The Defence Secretary said that if the Prime Minister wanted UK military involvement, he would need to decide this early. He cautioned that many in the US did not think it worth going down the ultimatum route. It would be important for the Prime Minister to set out the political context to Bush.
Conclusions:
(a) We should work on the assumption that the UK would take part in any military action. But we needed a fuller picture of US planning before we could take any firm decisions. CDS should tell the US military that we were considering a range of options.

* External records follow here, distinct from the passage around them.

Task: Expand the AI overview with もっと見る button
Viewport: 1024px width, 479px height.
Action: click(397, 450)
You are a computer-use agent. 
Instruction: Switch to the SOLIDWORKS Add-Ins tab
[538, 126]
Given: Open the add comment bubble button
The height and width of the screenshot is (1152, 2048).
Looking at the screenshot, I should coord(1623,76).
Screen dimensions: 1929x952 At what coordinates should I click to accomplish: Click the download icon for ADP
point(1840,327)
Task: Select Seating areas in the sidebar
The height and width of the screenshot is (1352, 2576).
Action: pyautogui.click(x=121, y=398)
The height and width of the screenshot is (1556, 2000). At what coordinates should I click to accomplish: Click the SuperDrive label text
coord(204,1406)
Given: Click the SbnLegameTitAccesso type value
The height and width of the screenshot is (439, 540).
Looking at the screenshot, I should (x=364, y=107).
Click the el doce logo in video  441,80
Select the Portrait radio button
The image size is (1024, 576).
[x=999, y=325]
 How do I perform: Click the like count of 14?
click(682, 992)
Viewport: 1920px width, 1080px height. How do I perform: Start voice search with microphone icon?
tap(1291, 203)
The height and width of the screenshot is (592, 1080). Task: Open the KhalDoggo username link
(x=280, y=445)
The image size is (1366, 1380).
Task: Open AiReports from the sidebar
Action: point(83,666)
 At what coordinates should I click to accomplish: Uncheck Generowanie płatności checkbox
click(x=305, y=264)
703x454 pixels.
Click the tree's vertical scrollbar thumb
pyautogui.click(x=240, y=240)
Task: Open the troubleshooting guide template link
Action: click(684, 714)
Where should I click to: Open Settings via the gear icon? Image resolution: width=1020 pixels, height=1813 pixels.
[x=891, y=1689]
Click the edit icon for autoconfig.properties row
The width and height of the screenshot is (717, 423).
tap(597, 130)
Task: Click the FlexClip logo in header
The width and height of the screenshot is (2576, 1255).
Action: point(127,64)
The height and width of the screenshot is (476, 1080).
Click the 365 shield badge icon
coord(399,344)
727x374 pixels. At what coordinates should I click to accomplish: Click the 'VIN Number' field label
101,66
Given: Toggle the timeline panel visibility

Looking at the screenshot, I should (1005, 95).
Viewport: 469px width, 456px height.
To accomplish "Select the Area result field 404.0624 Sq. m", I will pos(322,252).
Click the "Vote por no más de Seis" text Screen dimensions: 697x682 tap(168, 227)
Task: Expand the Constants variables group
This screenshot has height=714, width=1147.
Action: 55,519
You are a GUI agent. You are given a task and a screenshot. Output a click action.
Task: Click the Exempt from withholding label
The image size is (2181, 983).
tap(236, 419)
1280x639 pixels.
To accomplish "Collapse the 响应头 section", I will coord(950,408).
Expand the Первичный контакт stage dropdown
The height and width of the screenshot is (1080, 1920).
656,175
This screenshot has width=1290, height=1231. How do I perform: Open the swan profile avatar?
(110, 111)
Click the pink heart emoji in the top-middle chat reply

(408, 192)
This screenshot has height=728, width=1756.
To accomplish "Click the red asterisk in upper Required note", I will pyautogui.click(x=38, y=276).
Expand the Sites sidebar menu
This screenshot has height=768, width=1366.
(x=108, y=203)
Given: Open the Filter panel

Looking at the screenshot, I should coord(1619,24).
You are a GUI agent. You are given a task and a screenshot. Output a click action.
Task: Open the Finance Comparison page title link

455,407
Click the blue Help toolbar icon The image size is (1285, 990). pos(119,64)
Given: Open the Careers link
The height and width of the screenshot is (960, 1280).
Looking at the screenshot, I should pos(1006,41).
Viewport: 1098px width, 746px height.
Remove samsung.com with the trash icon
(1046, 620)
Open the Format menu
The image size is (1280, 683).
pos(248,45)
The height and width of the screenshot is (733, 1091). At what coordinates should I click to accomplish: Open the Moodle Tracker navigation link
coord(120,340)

(b) The Prime Minister would revert on the question of whether funds could be spent in preparation for this operation.
(c) CDS would send the Prime Minister full details of the proposed military campaign and possible UK contributions by the end of the week.
(d) The Foreign Secretary would send the Prime Minister the background on the UN inspectors, and discreetly work up the ultimatum to Saddam.
He would also send the Prime Minister advice on the positions of countries in the region especially Turkey, and of the key EU member states.
(e) John Scarlett would send the Prime Minister a full intelligence update.
(f) We must not ignore the legal issues: the Attorney-General would consider legal advice with FCO/MOD legal advisers.
(I have written separately to commission this follow-up work.)
MATTHEW RYCROFT
And I ask the question: Would any of the posters defending Bush send their sons and daughters to this chaotic hell hole? It's easy to argue the war when you have nothing or no one at stake. It is also easy to argue just for the hell of it or for some pathetic green dot. However, when your child's life is on the line for no apparent cause, no one could make an argument for such nonsense. It took a while for the republicans in Congress to wake up, it looks like it's going to take a little longer for the ultra smart conservatives on this board to come out of their coma.
It's not the parents sending the kids to war. Like I said elsewhere, don't sign up if you don't want to go to war. Kids are on their own at 18 years old. They make their own decisions. If an 18 year old wants to sign up, that's on them. Don't sign up if you can't take the heat. The services are not about paying for your college degree. That's a nice incentive, but not the reason for joining. If you don't want your kid in such situations, do whatever you can to talk them out of joining.